▶ _Records to process_
* * * * * * * * *

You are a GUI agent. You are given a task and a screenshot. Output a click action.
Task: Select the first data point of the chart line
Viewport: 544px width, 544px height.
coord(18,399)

* * * * * * * * *

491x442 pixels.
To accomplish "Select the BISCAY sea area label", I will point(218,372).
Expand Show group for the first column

* * * * * * * * *

Select and copy every line of the listing with the word "first".

Task: Select the first data point of the chart line
Expand Show group for the first column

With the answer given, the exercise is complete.